May 31st, 2008 at 9:25 am
I see a change in Wisconsin.
I see the next Legislature, a Dem controlled group changing the states recall election requirements.
Voters would like to get rid of the corrupt, and want an easier way to do it.
Currently any office, state or local requires signatures based on the Governor’s election total results, gathered within 60 days to have a recall election…and then it can be further interfered with, by the legislature.
I suggest the following:
A recall election must be held within 90 days when:
A petition for recall is demanded, based on the total votes cast, in the last election for any specific office, are equal to or greater than 51% of those total votes cast.
(For the simple mimds: If 51% of the voters decide the person must go, that’s enough to get a new election.
Example: Gableman/Butler totaled 850,000 votes…so if 425,000 sign a petition…its a new election.
Once submitted, the signatures must be validated within 10 days of receipt, or by default, the new election occurs.
Once a recall election is validated, the elected person is placed on a paid leave, at 50% of the salary,with a hold on any official authority being suspended, until the new election results are validated. If the recall fails, the back pay is awarded and no damages can be sought, by any party involved.
For the simple minds: If a recall happens, the person, in office loses official authority and 50% of their salary, during the recall process. Authority would go to 2nd in command, within that elected office.
Finally, if a person is recalled, for any reason, they cannot hold public elected or appointed office for a period of six years from the recall elections validation date.
What this would do, after the insane overreactionary period of recallmania….the parties, candidates and money groups would think very seriously about who they support and the candidates would follow a far higher standard of ethical conduct that we currently have. It would settle, quickly into a standard of ‘recall threat’ that would keep such unethical persons, like Ziegler, from holding office for a period of time, before they could run again.
( For the simple minds: Force them to be more than ethical, not play at the lowest levels of ethical conduct)
It is our elections, and we can lower the standard to get rid of people, if we choose to.
Instead of voters having to play ‘buyer beware’; the elected officials would be under a career ending constant threat of rejection.
It just might attract the best of the best, and end the cheapest to elect.
June 1st, 2008 at 6:45 pm
Young Danny, the problem with Justice Gableman is that he isn’t the sharpest knife in the drawer, or any drawer.
If the good people at WMC were going to remove the sitting Justice, they had an obligation to come up with a candidate with a brain. Instead we got the living embodiment of low expectations.

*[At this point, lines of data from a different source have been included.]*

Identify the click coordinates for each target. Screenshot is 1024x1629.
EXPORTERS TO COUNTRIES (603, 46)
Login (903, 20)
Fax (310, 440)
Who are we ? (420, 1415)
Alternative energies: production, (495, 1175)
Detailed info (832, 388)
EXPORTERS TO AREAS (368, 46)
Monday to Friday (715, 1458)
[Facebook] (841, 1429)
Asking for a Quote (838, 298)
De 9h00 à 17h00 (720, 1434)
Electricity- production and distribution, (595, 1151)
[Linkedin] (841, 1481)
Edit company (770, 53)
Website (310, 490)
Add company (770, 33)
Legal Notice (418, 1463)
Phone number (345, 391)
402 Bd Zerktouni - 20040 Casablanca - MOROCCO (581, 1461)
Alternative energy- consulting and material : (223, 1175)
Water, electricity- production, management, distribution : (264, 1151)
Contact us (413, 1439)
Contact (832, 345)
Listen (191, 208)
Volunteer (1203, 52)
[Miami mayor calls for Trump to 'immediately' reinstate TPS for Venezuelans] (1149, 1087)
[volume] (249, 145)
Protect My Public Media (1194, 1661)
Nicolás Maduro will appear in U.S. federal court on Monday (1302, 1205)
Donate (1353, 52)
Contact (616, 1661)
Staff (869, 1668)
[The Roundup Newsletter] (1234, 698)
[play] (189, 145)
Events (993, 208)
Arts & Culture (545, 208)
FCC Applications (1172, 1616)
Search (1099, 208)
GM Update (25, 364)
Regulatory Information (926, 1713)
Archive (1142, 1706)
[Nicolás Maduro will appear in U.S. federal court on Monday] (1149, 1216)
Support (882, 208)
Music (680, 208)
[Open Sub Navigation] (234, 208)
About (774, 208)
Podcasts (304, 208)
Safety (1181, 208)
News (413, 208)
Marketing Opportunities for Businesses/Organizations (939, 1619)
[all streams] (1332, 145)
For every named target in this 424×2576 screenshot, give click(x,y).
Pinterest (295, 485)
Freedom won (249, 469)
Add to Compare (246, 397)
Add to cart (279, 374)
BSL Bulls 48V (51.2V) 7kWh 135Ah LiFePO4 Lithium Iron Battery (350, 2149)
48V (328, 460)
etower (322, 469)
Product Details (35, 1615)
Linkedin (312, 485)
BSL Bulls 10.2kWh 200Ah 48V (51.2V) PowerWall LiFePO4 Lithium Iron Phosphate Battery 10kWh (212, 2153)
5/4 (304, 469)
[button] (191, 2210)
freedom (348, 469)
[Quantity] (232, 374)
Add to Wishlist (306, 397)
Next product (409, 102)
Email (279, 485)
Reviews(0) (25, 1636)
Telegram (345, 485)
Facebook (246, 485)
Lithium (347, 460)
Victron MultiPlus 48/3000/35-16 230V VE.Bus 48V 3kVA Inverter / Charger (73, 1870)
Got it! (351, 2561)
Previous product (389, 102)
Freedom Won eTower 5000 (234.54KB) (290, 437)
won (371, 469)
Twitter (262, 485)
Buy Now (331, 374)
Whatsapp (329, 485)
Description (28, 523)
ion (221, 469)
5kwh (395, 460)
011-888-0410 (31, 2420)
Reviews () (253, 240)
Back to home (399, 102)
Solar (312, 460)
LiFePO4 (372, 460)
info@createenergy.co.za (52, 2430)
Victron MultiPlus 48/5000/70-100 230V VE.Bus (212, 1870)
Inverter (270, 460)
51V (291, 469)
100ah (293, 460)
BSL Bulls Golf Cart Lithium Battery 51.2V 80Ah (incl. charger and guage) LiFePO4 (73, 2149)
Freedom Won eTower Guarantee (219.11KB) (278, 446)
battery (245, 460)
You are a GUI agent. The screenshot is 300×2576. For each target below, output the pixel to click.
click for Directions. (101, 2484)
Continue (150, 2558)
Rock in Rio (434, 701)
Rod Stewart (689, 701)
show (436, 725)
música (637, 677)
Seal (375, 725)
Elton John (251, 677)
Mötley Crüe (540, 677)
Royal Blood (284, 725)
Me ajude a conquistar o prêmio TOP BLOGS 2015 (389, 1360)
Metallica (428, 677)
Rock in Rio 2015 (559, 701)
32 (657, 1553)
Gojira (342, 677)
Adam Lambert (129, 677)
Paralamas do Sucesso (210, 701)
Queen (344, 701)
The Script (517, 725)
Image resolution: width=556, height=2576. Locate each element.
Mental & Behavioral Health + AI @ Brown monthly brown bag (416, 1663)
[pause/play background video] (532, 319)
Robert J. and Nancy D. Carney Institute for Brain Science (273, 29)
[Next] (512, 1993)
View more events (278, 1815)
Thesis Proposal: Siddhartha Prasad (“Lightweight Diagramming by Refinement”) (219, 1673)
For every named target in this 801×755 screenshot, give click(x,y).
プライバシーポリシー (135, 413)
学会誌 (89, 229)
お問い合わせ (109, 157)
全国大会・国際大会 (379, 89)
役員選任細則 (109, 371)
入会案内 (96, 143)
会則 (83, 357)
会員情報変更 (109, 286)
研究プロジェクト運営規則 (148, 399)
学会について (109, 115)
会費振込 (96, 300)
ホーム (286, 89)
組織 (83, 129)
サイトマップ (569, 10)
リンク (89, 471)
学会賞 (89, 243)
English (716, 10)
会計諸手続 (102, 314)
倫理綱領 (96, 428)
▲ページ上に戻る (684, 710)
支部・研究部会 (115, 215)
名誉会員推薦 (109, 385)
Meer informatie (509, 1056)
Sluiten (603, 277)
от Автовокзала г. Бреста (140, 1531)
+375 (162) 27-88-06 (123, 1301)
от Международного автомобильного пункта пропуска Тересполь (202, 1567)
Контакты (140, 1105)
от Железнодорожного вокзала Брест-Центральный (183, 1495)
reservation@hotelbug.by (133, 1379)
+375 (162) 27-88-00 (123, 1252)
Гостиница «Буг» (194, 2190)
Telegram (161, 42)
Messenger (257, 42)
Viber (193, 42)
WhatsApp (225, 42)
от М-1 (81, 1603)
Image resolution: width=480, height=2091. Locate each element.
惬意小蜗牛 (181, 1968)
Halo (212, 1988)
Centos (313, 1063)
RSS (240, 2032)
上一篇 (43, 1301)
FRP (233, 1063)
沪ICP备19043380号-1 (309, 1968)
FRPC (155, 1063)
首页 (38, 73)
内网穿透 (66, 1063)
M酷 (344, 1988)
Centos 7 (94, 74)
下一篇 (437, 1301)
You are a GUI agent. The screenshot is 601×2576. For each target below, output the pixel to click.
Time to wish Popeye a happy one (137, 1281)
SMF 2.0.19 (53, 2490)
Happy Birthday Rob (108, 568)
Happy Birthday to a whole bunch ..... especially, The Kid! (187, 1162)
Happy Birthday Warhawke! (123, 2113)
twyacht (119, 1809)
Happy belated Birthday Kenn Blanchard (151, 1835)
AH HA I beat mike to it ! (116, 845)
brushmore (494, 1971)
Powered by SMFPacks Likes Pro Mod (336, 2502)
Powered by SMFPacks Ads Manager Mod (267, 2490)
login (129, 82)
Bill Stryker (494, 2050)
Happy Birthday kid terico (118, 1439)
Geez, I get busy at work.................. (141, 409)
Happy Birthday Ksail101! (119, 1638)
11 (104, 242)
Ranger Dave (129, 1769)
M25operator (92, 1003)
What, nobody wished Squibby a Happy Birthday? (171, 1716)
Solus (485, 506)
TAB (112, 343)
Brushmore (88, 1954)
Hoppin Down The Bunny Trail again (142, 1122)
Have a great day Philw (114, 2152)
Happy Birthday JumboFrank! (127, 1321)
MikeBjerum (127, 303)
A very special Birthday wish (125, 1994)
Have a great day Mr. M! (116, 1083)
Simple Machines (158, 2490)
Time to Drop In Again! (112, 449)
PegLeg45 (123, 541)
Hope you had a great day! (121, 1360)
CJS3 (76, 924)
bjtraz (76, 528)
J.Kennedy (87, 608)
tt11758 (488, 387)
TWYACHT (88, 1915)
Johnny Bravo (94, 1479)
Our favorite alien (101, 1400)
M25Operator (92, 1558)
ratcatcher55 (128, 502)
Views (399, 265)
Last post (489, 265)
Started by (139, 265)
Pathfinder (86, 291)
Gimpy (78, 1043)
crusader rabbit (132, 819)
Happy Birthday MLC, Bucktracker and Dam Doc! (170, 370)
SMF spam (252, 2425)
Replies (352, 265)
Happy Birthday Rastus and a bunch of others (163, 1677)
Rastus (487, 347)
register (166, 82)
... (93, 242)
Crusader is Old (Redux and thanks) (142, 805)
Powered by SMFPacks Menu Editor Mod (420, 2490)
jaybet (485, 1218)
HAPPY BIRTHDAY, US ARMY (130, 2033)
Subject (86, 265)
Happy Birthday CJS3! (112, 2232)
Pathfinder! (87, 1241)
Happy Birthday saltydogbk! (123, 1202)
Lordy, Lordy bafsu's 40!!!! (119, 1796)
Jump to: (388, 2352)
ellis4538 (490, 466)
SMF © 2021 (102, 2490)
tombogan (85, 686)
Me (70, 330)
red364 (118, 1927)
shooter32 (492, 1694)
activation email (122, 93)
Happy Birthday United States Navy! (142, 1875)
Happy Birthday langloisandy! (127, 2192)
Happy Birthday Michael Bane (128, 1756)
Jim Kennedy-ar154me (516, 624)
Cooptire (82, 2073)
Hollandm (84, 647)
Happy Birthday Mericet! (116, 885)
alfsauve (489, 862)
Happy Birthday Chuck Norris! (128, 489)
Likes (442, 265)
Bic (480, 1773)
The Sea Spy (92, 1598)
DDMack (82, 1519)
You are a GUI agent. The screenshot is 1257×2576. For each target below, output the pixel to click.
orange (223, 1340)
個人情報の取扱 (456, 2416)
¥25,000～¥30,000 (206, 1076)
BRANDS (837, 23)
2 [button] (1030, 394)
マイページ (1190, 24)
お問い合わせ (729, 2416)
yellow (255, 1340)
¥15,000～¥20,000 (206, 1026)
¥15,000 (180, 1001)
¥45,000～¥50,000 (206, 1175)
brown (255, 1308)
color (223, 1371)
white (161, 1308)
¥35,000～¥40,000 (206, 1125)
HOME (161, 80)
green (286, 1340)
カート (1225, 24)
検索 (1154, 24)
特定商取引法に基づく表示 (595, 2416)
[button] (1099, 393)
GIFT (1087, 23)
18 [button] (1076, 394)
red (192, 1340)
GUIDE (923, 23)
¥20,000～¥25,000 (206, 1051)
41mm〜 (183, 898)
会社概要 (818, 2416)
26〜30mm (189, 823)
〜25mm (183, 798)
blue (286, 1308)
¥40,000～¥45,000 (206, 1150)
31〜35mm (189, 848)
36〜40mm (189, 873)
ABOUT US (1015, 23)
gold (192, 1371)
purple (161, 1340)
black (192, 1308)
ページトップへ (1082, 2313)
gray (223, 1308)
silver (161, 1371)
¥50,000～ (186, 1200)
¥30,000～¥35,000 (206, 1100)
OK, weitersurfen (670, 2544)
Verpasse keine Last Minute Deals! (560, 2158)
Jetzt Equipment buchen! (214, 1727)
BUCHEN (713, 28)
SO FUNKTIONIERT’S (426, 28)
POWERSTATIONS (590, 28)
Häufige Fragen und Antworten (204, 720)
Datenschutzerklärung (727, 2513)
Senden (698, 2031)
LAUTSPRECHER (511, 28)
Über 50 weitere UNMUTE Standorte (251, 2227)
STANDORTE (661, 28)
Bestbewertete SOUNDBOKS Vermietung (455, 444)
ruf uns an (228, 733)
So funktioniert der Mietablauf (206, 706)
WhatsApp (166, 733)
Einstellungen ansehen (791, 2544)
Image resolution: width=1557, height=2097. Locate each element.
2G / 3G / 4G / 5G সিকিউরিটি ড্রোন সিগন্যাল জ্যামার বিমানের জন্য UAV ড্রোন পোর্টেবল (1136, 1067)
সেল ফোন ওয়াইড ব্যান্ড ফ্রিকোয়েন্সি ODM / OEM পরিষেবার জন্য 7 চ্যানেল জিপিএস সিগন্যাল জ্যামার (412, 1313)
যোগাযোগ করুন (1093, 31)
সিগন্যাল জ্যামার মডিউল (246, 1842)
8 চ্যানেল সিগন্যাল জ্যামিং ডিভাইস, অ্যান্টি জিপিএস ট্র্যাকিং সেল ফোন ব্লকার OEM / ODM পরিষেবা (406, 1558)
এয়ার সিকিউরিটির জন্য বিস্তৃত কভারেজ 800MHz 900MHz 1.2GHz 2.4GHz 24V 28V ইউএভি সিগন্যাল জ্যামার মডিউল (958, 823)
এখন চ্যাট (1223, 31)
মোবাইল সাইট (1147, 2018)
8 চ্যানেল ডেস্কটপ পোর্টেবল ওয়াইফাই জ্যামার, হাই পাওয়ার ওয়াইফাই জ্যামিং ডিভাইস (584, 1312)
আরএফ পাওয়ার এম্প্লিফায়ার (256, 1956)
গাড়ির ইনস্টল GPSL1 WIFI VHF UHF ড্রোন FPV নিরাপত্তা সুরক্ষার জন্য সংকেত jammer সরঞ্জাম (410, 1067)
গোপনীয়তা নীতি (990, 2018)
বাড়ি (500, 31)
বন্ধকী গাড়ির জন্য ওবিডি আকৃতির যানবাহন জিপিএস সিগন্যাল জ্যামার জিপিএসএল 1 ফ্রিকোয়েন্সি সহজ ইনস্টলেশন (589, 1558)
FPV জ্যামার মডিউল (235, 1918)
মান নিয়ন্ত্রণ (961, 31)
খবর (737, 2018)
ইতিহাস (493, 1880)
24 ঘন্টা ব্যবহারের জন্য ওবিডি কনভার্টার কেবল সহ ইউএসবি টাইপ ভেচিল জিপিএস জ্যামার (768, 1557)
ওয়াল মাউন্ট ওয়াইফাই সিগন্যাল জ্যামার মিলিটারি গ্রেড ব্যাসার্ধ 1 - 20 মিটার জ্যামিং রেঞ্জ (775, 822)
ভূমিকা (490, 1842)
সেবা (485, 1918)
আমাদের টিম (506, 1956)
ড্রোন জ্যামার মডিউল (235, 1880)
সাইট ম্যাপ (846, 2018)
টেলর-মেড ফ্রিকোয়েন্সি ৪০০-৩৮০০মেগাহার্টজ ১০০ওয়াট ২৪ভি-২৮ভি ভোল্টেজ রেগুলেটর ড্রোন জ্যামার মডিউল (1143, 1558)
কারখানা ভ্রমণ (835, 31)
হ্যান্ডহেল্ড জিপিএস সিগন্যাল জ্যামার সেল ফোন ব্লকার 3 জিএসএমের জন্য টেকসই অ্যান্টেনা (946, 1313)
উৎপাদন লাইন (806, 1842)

Consider his resume. Ripon College, the bottom rung of the higher educational ladder in Wiscosnin. He then headed to the Twin Cities to attend Hamline, which is the lowest-ranked law school in the Midwest. I understand that he wasn’t a candidate for Wisconsin or Marquette, but Hamline? Apparently even Billy Mitchell was beyond his grasp!
That’s the problem with the newest Justice. He’s an intellectual cipher, and you know it if you look at him objectively.
I saw him in person three times in the last week of the campaign. No matter what the question, he has his “pat” little answers which he mouthed on command. The man can’t think on his feet, apparently.